Cancer remains a major health problem, with untold physical, psychological and economic costs to society. Elimination of cancer would reduce health-care costs and enhance the quality of life. Along with cardiovascular disease and ageing, it is currently the most intractable source of suffering and health-care cost. Recent results from immunotherapy trials suggest that inducing tumour-specific T cell responses to tumour antigens can, in some patients, cause regression of tumours or the stabilisation of the disease. However the mechanisms underlying the failure of immunotherapy to control and destroy residual cancer remain to be fully established.

ENACT aimed to identify markers of response and tumour antigens that associate with breast, ovarian, prostate and melanoma cancers, their progression and resistance to immunotherapy. The different types of cancers included in this study addressed the issue of gender-related biomarkers associating with resistance to therapy. Cell biological, immunological, biochemical and molecular biology-based technology were used and the results arising from the study will not only contribute to the development of "next generation" vaccines but will also provide a better understanding of basic biological mechanisms underlying antigen presentation and recognition of tumours by T lymphocytes and natural killer (NK) cells and identify tumour biomarkers associating with cancer progression and resistance of immunotherapy.

The clinical database was established at Loreus, United Kingdom and received data from all the clinical centres regarding the samples that were transferred to the scientific partners. The interface with OISTER and ESTDAB was also maintained. An audit of the clinical material accrued to date was carried out in summer 2006 and the relevant samples were sent to the necessary partners. Cell lines from the ESTDAB database were characterised for human leukocyte antigen (HLA) phenotypes.
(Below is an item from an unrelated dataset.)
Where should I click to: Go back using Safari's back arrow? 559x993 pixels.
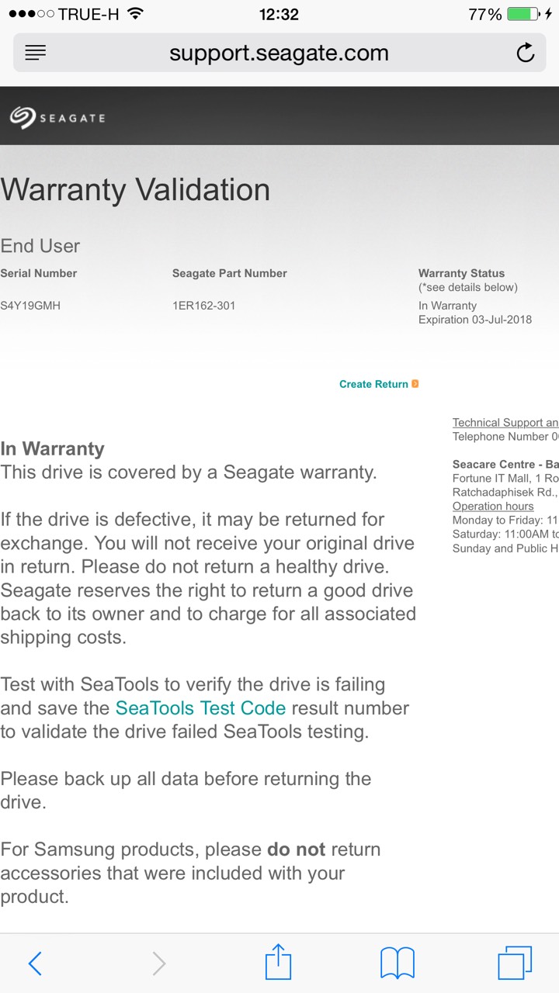click(35, 964)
The proteomics methodology was standardised for both serum and plasma proteins and peptides. Initial data was processed by bioinformatics and the validation of initial biomarkers and the identity of prominent proteins are now available. The melanoma material was used mainly for glycosylation studies, HLA loss studies, NK polymorphisms and serological studies.
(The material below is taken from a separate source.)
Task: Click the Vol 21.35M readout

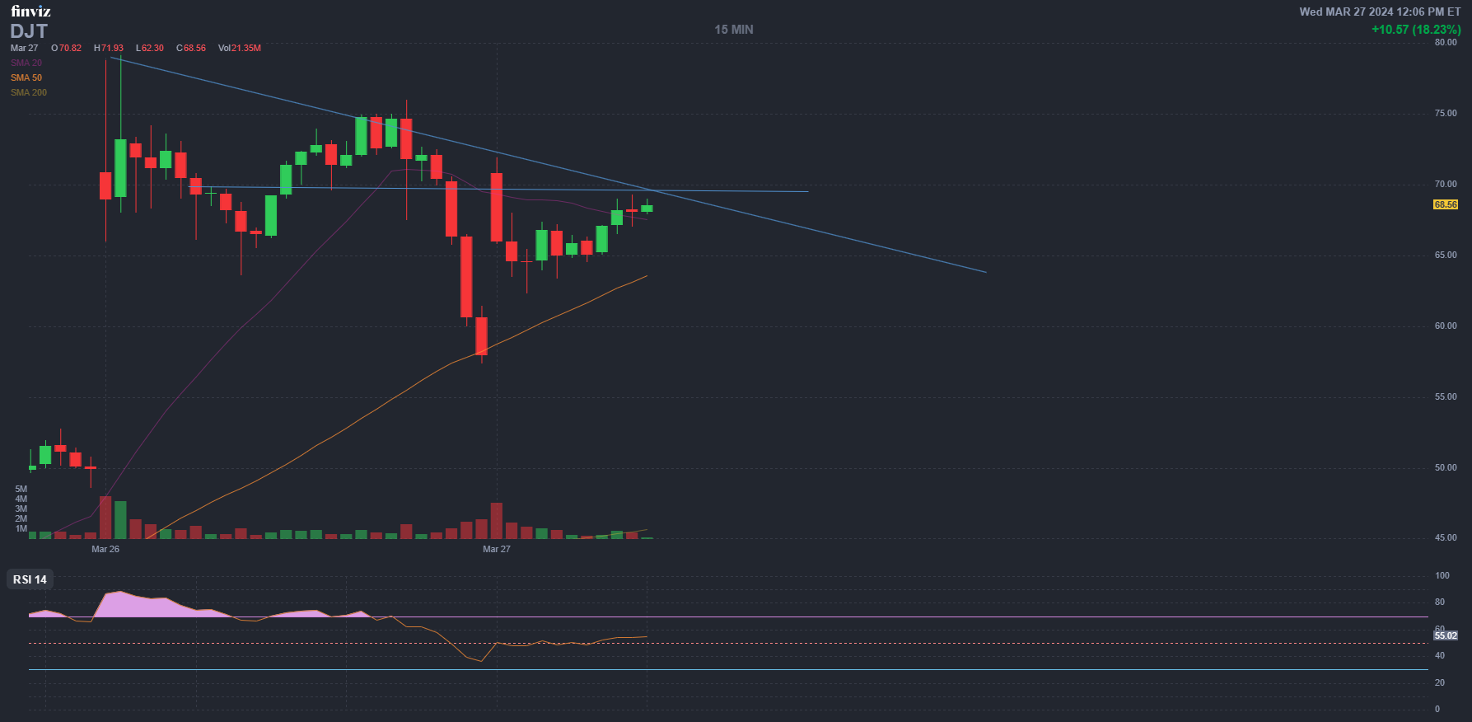Action: 239,48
A variety of immune assays were carried out on the clinical material provided to the ENACT project. Assays such as proliferation, cytotoxic T lymphocyte (CTL), enzyme-linked immunospot assay (ELISPOT), cytokine production were used by the partners involved in the work package and the results were submitted to the database at Loreus. Human MHC class I chain-related gene (MICA and MICB) expression was also assessed together with killer cell immunoglobulin-like receptor (KIR) polymorphisms in prostate and melanoma samples. A T7 phage display based SEREX approach was developed to assess the antibody repertoire initially in melanoma patients, with the intention of expanding the study into other cancer types.
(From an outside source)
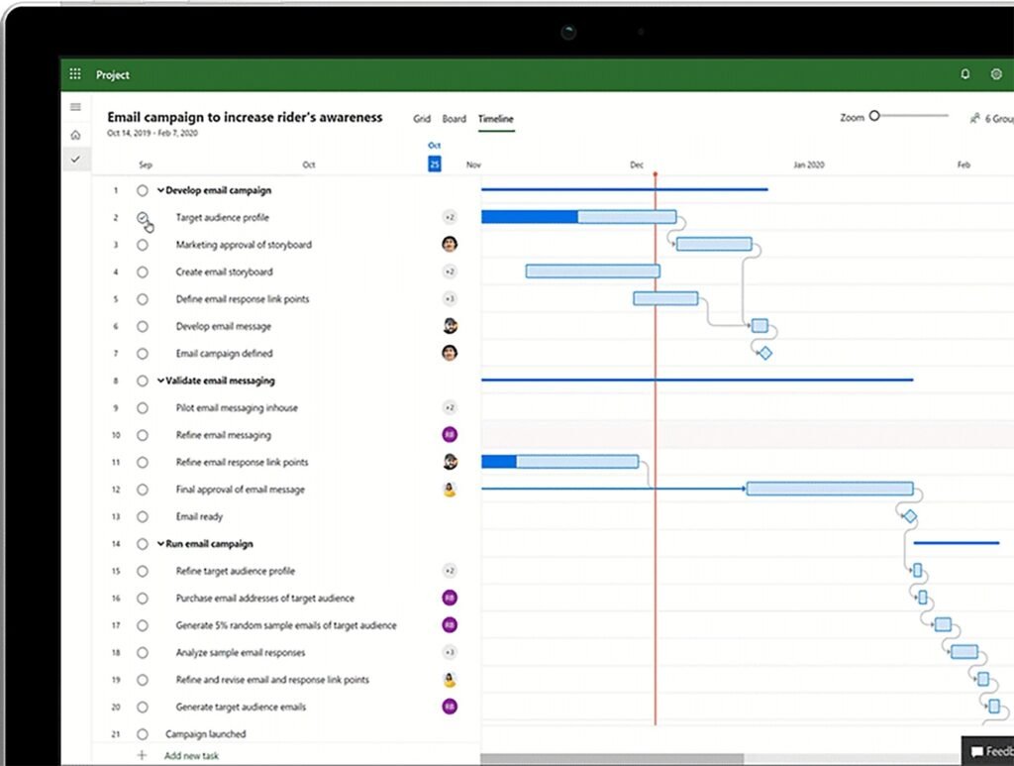Go to Home in left sidebar
Viewport: 1014px width, 766px height.
click(x=75, y=134)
The use of therapeutic cancer vaccines still has to be firmly established and previous clinical trials strongly indicate that not all patients benefit from such treatment. The present study allowed us to establish whether the results of ENACT will be beneficial in a clinical setting. The identification of indicators of patient response to immunotherapy would have an input on clinical practice, hence allowing clinicians to target vaccination to those individuals who are most likely to respond. The findings of the study would also result in assays being developed that could be used to predict treatment outcome and/or monitor patients during the course of treatment.

This approach allows the scientific community to gain further insight into the immune response to tumour antigens, which may influence the development of the future generation of cancer vaccines. This research would impact on the welfare of those patients who may be considered suitable candidates for vaccine-based therapy.